Researchers at the Francis Crick Institute have found a vital mechanism, previously thought to have disappeared as mammals evolved, that helps protect mammalian stem cells from RNA viruses such as SARS-CoV-2 and Zika virus. The scientists suggest this could one day be exploited in the development of new antiviral treatments.
On infecting a host, a virus enters cells in order to replicate. For most cells in mammals the first line of protection are proteins, called interferons. Stem cells, however, lack the ability to trigger an interferon response and there has been uncertainty about how they protect themselves.
In their study, published in Science today the scientists analyzed genetic material from mouse stem cells and found it contains instructions to build a protein, named antiviral Dicer (aviD), which cuts up viral RNA and so prevents RNA viruses from replicating. This form of protection is called RNA interference, which is the method also used by cells in plants and invertebrates.

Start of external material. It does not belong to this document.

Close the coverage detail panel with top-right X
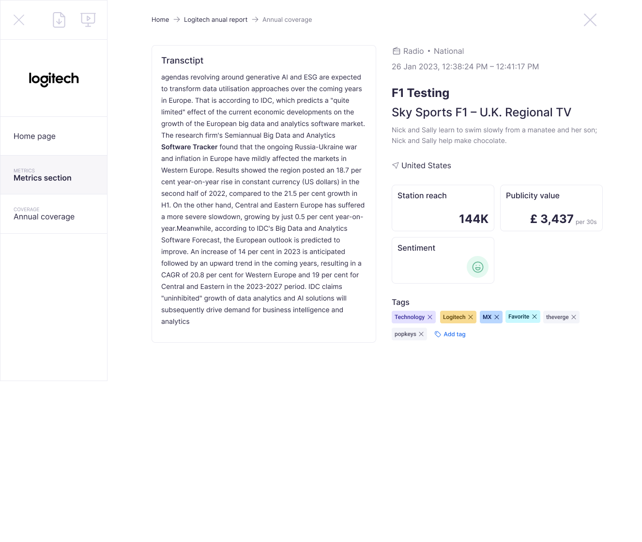The image size is (642, 542). click(590, 19)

Caetano Reis e Sousa, author and group leader of the Immunobiology Laboratory at the Crick says, “It’s fascinating to learn how stem cells protect themselves against RNA viruses. The fact this protection is also what plants and invertebrates use suggests it might be something that goes far back in mammalian history, right up to when the evolutionary tree spilt. For some reason, while all mammalian cells possess the innate ability to trigger this process, it seems to only be relied upon by stem cells.
“By learning more about this process, and uncovering the secrets of our immune system we are hoping to open up new possibilities for drug development as we strive to harness our body’s natural ability to fight infection.”
In laboratory experiments which exposed engineered human cells to SARS-CoV-2, the virus infected three times fewer stem cells when aviD was present in the cells compared to when the researchers removed this protein.
The scientists also grew mini brain organoids from mouse embryonic stem cells and found that, when infected with Zika virus, the organoids with aviD grew more quickly and less viral material was produced than in organoids without this protein. Similarly, when organoids were infected with SARS-CoV-2, there were fewer infected stem cells in the organoids with aviD.
Enzo Poirier, author and postdoc in the Immunobiology Laboratory at the Crick says, “Why stem cells use this different mechanism of defense remains a mystery. It might be that the interferon process would cause too much harm to stem cells, so mammals, including humans, have evolved to shield these precious cells from this damage. There is still a lot of uncertainty about how these cells are protected from viruses, which we’re excited to explore further.”
The researchers will continue this work, creating a mouse model which allows them to further study the effects and importance of aviD in mammalian stem cells.